Moraghan objected to some of S & S's questions at the hearing. He also objected to some of S & S's exhibits. Most of Moraghan's objections challenged the relevance of S & S's questions. Section 28-32-06, NDCC, governs admissibility of evidence in Bureau hearings. NDAC 92-01-02-06. Section 28-32-06(1) states that admissibility of evidence in administrative hearings "shall be determined in accordance with the North Dakota Rules of Evidence." Section 28-32-06(2) allows hearing officers to exclude irrelevant evidence. In light of these statutory provisions, we find nothing improper in Moraghan's objections. Furthermore, Moraghan
initially objected to the admission of S & S's exhibits because he had not seen the exhibits before the hearing. He withdrew his objection for the sake of expediency, expressing only a concern as to the relevance of one portion of one of S & S's exhibits. Ultimately, the exhibits were admitted. We find nothing improper in Moraghan's objections to S & S's exhibits.

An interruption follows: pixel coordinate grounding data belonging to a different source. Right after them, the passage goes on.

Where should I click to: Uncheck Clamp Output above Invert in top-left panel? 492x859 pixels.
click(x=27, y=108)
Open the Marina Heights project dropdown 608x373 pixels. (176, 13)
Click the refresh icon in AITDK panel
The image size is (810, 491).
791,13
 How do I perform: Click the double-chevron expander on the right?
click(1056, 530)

It is true that the Bureau paid one of Vise's witnesses to attend the hearing, and that the Bureau moved to dismiss S & S's appeal. Both these actions, however, were within the Bureau's discretion. Section 28-32-09(6), NDCC, governs the payment of witness fees for administrative proceedings. It does not bar the Bureau's voluntary payments of Vise's witness's fees. The Bureau moved to dismiss S & S's appeal because it questioned whether S & S had served all parties with its notice of appeal. Section 28-32-15(4), NDCC, requires service to all parties when an appeal from an agency decision is taken. Pederson v. N.D. Workers' Comp. Bureau, 534 N.W.2d 809 (N.D. 1995). Accordingly, the Bureau did not act improperly when it moved to dismiss S & S's appeal for failure to serve all parties.

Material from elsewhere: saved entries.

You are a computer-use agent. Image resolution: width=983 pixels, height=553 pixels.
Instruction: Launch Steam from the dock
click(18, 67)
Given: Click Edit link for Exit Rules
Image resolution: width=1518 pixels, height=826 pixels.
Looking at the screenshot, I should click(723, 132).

We conclude that the Bureau's decision was supported by a preponderance of the evidence and that the Bureau and its attorney acted properly during this proceeding, and treated S & S fairly.
Beryl J. Levine
William A. Neumann
Dale V. Sandstrom
Herbert L. Meschke
Gerald W. VandeWalle, C. J.
1.S & S was barred from participating in oral arguments before this court as a sanction for failure to comply with the North Dakota Rules of Appellate Procedure. S & S submitted a brief that did not comply with Rule 28(g), NDRAppP, and failed to submit an appendix as required by Rule 30, NDRAppP. S & S also failed to correct these problems when given the opportunity by this court.